**** Supplied records
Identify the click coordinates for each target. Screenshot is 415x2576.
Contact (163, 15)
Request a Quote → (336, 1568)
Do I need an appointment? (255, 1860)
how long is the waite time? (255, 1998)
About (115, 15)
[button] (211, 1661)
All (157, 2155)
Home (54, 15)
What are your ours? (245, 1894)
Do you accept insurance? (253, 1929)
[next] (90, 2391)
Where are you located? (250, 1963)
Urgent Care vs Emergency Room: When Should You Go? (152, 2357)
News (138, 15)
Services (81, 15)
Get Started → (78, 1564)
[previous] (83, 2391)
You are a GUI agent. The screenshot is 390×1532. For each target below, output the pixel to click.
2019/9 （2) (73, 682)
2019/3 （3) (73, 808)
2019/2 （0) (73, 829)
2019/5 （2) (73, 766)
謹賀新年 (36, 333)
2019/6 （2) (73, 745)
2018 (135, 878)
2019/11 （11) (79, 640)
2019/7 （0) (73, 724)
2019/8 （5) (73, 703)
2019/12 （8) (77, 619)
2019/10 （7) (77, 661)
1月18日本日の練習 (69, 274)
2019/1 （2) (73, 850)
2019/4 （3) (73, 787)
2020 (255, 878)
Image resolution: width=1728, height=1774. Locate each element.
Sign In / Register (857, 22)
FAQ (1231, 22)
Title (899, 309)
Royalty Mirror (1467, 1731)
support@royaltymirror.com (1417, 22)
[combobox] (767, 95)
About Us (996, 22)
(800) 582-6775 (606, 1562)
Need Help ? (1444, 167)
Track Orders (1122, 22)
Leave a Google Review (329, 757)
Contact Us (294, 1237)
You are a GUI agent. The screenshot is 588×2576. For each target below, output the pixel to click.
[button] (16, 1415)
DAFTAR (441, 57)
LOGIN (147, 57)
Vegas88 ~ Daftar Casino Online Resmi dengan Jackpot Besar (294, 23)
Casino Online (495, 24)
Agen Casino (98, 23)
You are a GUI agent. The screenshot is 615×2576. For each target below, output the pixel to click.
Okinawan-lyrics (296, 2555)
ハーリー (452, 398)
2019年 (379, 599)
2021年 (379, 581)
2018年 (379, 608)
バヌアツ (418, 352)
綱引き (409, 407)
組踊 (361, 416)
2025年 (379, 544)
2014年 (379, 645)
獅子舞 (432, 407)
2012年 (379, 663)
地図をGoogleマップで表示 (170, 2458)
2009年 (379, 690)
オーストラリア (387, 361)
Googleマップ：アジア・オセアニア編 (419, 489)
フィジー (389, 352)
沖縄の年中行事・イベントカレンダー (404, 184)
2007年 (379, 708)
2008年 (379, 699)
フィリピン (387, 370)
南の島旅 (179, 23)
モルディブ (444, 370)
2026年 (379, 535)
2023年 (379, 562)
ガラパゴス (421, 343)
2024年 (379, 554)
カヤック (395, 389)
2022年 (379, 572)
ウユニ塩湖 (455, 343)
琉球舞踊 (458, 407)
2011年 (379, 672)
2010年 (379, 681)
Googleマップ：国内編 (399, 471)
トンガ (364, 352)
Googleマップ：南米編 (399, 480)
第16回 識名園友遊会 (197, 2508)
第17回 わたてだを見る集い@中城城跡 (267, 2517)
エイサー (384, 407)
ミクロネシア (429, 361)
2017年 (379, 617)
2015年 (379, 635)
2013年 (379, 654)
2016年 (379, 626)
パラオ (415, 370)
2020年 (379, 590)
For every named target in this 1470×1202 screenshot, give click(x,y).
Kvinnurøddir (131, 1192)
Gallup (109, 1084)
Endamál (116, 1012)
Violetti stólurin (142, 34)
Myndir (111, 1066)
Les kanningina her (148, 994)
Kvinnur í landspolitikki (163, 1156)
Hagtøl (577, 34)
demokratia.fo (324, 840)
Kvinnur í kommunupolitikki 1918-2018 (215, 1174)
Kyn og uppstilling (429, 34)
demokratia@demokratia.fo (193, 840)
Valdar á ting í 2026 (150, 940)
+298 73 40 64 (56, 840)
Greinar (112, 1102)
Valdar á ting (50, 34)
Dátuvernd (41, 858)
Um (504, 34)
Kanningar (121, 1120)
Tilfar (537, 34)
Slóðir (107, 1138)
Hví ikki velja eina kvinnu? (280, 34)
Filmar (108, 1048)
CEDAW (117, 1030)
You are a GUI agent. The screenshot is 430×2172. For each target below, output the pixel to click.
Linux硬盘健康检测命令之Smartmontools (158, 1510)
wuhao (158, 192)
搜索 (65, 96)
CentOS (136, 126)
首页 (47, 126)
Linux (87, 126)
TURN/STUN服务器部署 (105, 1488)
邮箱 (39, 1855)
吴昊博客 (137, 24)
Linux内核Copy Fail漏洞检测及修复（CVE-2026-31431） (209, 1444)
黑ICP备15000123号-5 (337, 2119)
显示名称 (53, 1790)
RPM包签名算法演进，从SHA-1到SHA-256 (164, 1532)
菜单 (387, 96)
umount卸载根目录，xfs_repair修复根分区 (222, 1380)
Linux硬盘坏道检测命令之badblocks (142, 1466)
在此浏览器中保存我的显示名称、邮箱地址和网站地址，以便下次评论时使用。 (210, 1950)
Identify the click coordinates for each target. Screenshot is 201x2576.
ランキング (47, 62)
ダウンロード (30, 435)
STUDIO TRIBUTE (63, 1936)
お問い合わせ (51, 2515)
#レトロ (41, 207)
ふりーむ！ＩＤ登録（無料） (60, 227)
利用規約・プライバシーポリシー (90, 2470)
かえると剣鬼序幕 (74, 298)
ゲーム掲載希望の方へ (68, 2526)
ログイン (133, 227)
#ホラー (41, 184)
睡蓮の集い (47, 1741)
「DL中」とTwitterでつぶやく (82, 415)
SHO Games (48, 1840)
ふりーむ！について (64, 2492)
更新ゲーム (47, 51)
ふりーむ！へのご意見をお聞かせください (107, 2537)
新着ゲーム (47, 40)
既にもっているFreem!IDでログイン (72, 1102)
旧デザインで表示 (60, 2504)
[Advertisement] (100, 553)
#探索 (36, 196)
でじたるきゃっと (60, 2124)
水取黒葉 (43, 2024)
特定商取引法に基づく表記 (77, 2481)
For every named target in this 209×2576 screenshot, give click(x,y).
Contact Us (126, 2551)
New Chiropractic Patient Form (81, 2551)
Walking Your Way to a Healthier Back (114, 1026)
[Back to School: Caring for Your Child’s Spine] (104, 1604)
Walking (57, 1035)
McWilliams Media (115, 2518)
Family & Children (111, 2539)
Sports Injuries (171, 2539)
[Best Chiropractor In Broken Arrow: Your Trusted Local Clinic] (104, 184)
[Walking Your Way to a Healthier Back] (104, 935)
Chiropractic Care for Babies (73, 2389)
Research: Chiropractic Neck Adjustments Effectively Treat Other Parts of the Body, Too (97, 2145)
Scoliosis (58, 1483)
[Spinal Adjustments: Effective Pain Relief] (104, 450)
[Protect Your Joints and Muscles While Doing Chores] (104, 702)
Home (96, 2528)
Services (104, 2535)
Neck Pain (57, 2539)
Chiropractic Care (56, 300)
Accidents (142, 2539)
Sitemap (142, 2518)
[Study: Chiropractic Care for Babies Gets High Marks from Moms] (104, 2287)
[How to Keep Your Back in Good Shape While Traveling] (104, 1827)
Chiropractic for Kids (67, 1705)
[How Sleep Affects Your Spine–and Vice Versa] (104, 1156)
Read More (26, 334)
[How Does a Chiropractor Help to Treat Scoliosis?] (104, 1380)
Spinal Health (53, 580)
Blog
********
Every line of the data must appear again in the answer, exactly as written.

Identify the click coordinates for each target. Screenshot is 415x2576.
Contact (163, 15)
Request a Quote → (336, 1568)
Do I need an appointment? (255, 1860)
how long is the waite time? (255, 1998)
About (115, 15)
[button] (211, 1661)
All (157, 2155)
Home (54, 15)
What are your ours? (245, 1894)
Do you accept insurance? (253, 1929)
[next] (90, 2391)
Where are you located? (250, 1963)
Urgent Care vs Emergency Room: When Should You Go? (152, 2357)
News (138, 15)
Services (81, 15)
Get Started → (78, 1564)
[previous] (83, 2391)
You are a GUI agent. The screenshot is 390×1532. For each target below, output the pixel to click.
2019/9 （2) (73, 682)
2019/3 （3) (73, 808)
2019/2 （0) (73, 829)
2019/5 （2) (73, 766)
謹賀新年 (36, 333)
2019/6 （2) (73, 745)
2018 (135, 878)
2019/11 （11) (79, 640)
2019/7 （0) (73, 724)
2019/8 （5) (73, 703)
2019/12 （8) (77, 619)
2019/10 （7) (77, 661)
1月18日本日の練習 (69, 274)
2019/1 （2) (73, 850)
2019/4 （3) (73, 787)
2020 (255, 878)
Image resolution: width=1728, height=1774. Locate each element.
Sign In / Register (857, 22)
FAQ (1231, 22)
Title (899, 309)
Royalty Mirror (1467, 1731)
support@royaltymirror.com (1417, 22)
[combobox] (767, 95)
About Us (996, 22)
(800) 582-6775 (606, 1562)
Need Help ? (1444, 167)
Track Orders (1122, 22)
Leave a Google Review (329, 757)
Contact Us (294, 1237)
You are a GUI agent. The screenshot is 588×2576. For each target below, output the pixel to click.
[button] (16, 1415)
DAFTAR (441, 57)
LOGIN (147, 57)
Vegas88 ~ Daftar Casino Online Resmi dengan Jackpot Besar (294, 23)
Casino Online (495, 24)
Agen Casino (98, 23)
You are a GUI agent. The screenshot is 615×2576. For each target below, output the pixel to click.
Okinawan-lyrics (296, 2555)
ハーリー (452, 398)
2019年 (379, 599)
2021年 (379, 581)
2018年 (379, 608)
バヌアツ (418, 352)
綱引き (409, 407)
組踊 (361, 416)
2025年 (379, 544)
2014年 (379, 645)
獅子舞 (432, 407)
2012年 (379, 663)
地図をGoogleマップで表示 (170, 2458)
2009年 (379, 690)
オーストラリア (387, 361)
Googleマップ：アジア・オセアニア編 (419, 489)
フィジー (389, 352)
沖縄の年中行事・イベントカレンダー (404, 184)
2007年 (379, 708)
2008年 (379, 699)
フィリピン (387, 370)
南の島旅 (179, 23)
モルディブ (444, 370)
2026年 (379, 535)
2023年 (379, 562)
ガラパゴス (421, 343)
2024年 (379, 554)
カヤック (395, 389)
2022年 (379, 572)
ウユニ塩湖 (455, 343)
琉球舞踊 (458, 407)
2011年 (379, 672)
2010年 (379, 681)
Googleマップ：国内編 (399, 471)
トンガ (364, 352)
Googleマップ：南米編 (399, 480)
第16回 識名園友遊会 (197, 2508)
第17回 わたてだを見る集い@中城城跡 (267, 2517)
エイサー (384, 407)
ミクロネシア (429, 361)
2017年 (379, 617)
2015年 (379, 635)
2013年 (379, 654)
2016年 (379, 626)
パラオ (415, 370)
2020年 (379, 590)
For every named target in this 1470×1202 screenshot, give click(x,y).
Kvinnurøddir (131, 1192)
Gallup (109, 1084)
Endamál (116, 1012)
Violetti stólurin (142, 34)
Myndir (111, 1066)
Les kanningina her (148, 994)
Kvinnur í landspolitikki (163, 1156)
Hagtøl (577, 34)
demokratia.fo (324, 840)
Kvinnur í kommunupolitikki 1918-2018 (215, 1174)
Kyn og uppstilling (429, 34)
demokratia@demokratia.fo (193, 840)
Valdar á ting í 2026 (150, 940)
+298 73 40 64 (56, 840)
Greinar (112, 1102)
Valdar á ting (50, 34)
Dátuvernd (41, 858)
Um (504, 34)
Kanningar (121, 1120)
Tilfar (537, 34)
Slóðir (107, 1138)
Hví ikki velja eina kvinnu? (280, 34)
Filmar (108, 1048)
CEDAW (117, 1030)
You are a GUI agent. The screenshot is 430×2172. For each target below, output the pixel to click.
Linux硬盘健康检测命令之Smartmontools (158, 1510)
wuhao (158, 192)
搜索 (65, 96)
CentOS (136, 126)
首页 (47, 126)
Linux (87, 126)
TURN/STUN服务器部署 (105, 1488)
邮箱 (39, 1855)
吴昊博客 (137, 24)
Linux内核Copy Fail漏洞检测及修复（CVE-2026-31431） (209, 1444)
黑ICP备15000123号-5 (337, 2119)
显示名称 (53, 1790)
RPM包签名算法演进，从SHA-1到SHA-256 (164, 1532)
菜单 (387, 96)
umount卸载根目录，xfs_repair修复根分区 (222, 1380)
Linux硬盘坏道检测命令之badblocks (142, 1466)
在此浏览器中保存我的显示名称、邮箱地址和网站地址，以便下次评论时使用。 (210, 1950)
Identify the click coordinates for each target. Screenshot is 201x2576.
ランキング (47, 62)
ダウンロード (30, 435)
STUDIO TRIBUTE (63, 1936)
お問い合わせ (51, 2515)
#レトロ (41, 207)
ふりーむ！ＩＤ登録（無料） (60, 227)
利用規約・プライバシーポリシー (90, 2470)
かえると剣鬼序幕 (74, 298)
ゲーム掲載希望の方へ (68, 2526)
ログイン (133, 227)
#ホラー (41, 184)
睡蓮の集い (47, 1741)
「DL中」とTwitterでつぶやく (82, 415)
SHO Games (48, 1840)
ふりーむ！について (64, 2492)
更新ゲーム (47, 51)
ふりーむ！へのご意見をお聞かせください (107, 2537)
新着ゲーム (47, 40)
既にもっているFreem!IDでログイン (72, 1102)
旧デザインで表示 (60, 2504)
[Advertisement] (100, 553)
#探索 (36, 196)
でじたるきゃっと (60, 2124)
水取黒葉 (43, 2024)
特定商取引法に基づく表記 (77, 2481)
For every named target in this 209×2576 screenshot, give click(x,y).
Contact Us (126, 2551)
New Chiropractic Patient Form (81, 2551)
Walking Your Way to a Healthier Back (114, 1026)
[Back to School: Caring for Your Child’s Spine] (104, 1604)
Walking (57, 1035)
McWilliams Media (115, 2518)
Family & Children (111, 2539)
Sports Injuries (171, 2539)
[Best Chiropractor In Broken Arrow: Your Trusted Local Clinic] (104, 184)
[Walking Your Way to a Healthier Back] (104, 935)
Chiropractic Care for Babies (73, 2389)
Research: Chiropractic Neck Adjustments Effectively Treat Other Parts of the Body, Too (97, 2145)
Scoliosis (58, 1483)
[Spinal Adjustments: Effective Pain Relief] (104, 450)
[Protect Your Joints and Muscles While Doing Chores] (104, 702)
Home (96, 2528)
Services (104, 2535)
Neck Pain (57, 2539)
Chiropractic Care (56, 300)
Accidents (142, 2539)
Sitemap (142, 2518)
[Study: Chiropractic Care for Babies Gets High Marks from Moms] (104, 2287)
[How to Keep Your Back in Good Shape While Traveling] (104, 1827)
Chiropractic for Kids (67, 1705)
[How Sleep Affects Your Spine–and Vice Versa] (104, 1156)
Read More (26, 334)
[How Does a Chiropractor Help to Treat Scoliosis?] (104, 1380)
Spinal Health (53, 580)
Blog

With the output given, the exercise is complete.